KARMAKERSBRAAK
Ex hereditatem juxta pontem Kermekersbraeke 1447 (HH 139).
Afgeleid van een beroepsnaam.
KASPARSERF
Arbeidershuis hof en aangelegen bouwlanden onder Weibosch in de Berisakker genaamd Kasparserf N.1823.
Afgeleid van de PN Kasper of Kaspar.
KASSENERF
Kassenerf onder Weibosch 1816 (GA 141).
Mogelijk een verbastering van de PN Kas(per) ?
KASTEEL
Steenen huysinge oft Casteelken toebehoirende Heer Geerlincx van den Bossche (bij de gemeynt van Schijndel op Middelroois grondgebied….was dit misschien ten Roden?) 1643 (NvdH 11 fol.174v); onder Elschot ontrent den Casteele van Heeswijck 1646 (RA 74 fol.79); het plein voor de poort van Kasteel Seldensaat (Schijndelse gemeynt) 1667 (NvdH 15 fol.192v); een campken hoylants onder Delschot ontrent den Castele van Heeswijck andere zijde de Clarissenhoeve 1704 (RA 146 fol.150v); huis stal schuur zomerverblijf of kasteeltje boomgaard tuin bouw - wei - en hooilanden ter plaatse Nonnenbosch – de voorschreven percelen zijn te aanvaarden te weten het zomerverblijf en 20 roeden grond in den omtrek van gebouw en de molen huis hoef duiker en korte dreven bij betaling der koopsom, de perceelen weiland genaamd het Achterste Eeuwsel, de Heikampen en de Oude Weide, benevens het land rondom het zomerverblijf of kasteeltje 15 oktober; den tuin bouwland genaamd het Hopveldje en het weiland genaamd de Varkensdries N.1877; A 259 - A 264, A 365a, A 369 - A 371, A 374, A 378, A 380, A 2447 - A 2450, A 2511 - A 2512 (10.89.50). Bij herleiding blijkt het volgende: A 2447 en 2428 = A 364, A 2449 en 2450 = A 365, A 2511 en 2512 = A 372.
Een zomerverblijf of "kasteeltje" ter plaatse in het Nonnenbosch van de fam. Sopers, (Not. Arch. 1877). Het als eerste genoemde kasteeltje was volgens een getuigenverklaring door krijgsvolk platgebrand.
KEESKESHEG
Onder Lutteleynde ter plaetse genoemt aen Kieskenshegge 1690 (RA 93 fol.67v); inde Papenthiende genaemt aen Keeskenshegge 1705 (RA 146 fol.156); aen Keeskenshegge off Ottenacker ene einde het Gasthuys van Den Bosch 1718 (RA 198 fol.7); onder Lutteleijnde in de Pastoorstiendt aen Keeskensheg 1733 (RA 101 fol.209); onder het Lutteleijnt neffens Ceeskensheg 1770 (RA 166 fol.195v); twee akkers teulland gelegen op de Akkers aan Keeskensheg omtrent de Drie Haringen drie loopense 1795 (RA 179); een stuk bouwland onder Weibosch op de Akkers aan den Binnenpad genaamd Keesjesheg N. 1832.

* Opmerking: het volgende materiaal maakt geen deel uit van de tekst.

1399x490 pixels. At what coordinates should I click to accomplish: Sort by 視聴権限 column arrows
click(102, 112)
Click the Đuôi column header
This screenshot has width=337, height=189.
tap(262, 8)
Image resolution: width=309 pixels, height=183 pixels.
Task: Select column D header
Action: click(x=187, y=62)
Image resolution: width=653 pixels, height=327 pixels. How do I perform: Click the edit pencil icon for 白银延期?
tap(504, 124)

Er bestaan wat varianten als kesel, keisel, kesie die duiden op kiezelstenen, hetgeen dus te maken heeft met de bodemgesteldheid nl. de hinderlijke aanwezigheid van een grintsubstrraat. Kees zou een diminutief of verkleinwoord zijn van kei ( Verwijs & Verdam:1400, Kiliaan:29o, Lindemans 1952). Of was het een heg waar in de buurt een ‘keske’,het dialectische woord voor een kastje, hing met een beeldje erin?
KEIENDAAL
Land dat Keijendael 1388 (BP 1178); onder Lutteleijnde land Keijendael 1425 (BP 1195); een stuk land op Koyendael 1450 (IS 26); een akker genaamd Keyendael 1451 (IS 26); uit land opt Hoge Velt bij de kerk en uit land dat Keijendael aldaar 1493 (BP 1262); land onder Lutteleijnde op Keijendael 1569 (CvB).

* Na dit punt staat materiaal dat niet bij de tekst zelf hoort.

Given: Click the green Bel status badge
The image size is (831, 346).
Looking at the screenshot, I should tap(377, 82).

Een lager gelegen gebied met in de ondergrond een opvallende aanwezigheid van steensubstraten ? De vraag is of dit terrein ooit door archeologen nader is bekeken. Het element 'steen' of 'kei' kan immers ook verwijzen naar restanten van vroegere bewoningssporen. De aanduiding van ligging in de redelijke nabijheid van het oude kerkgebouw kan van belang zijn voor deze eind 14e - eeuwse vermelding!
KEIZERHOF
Uijt Keijserhof in Lutteleijnd 1783 (HH 330).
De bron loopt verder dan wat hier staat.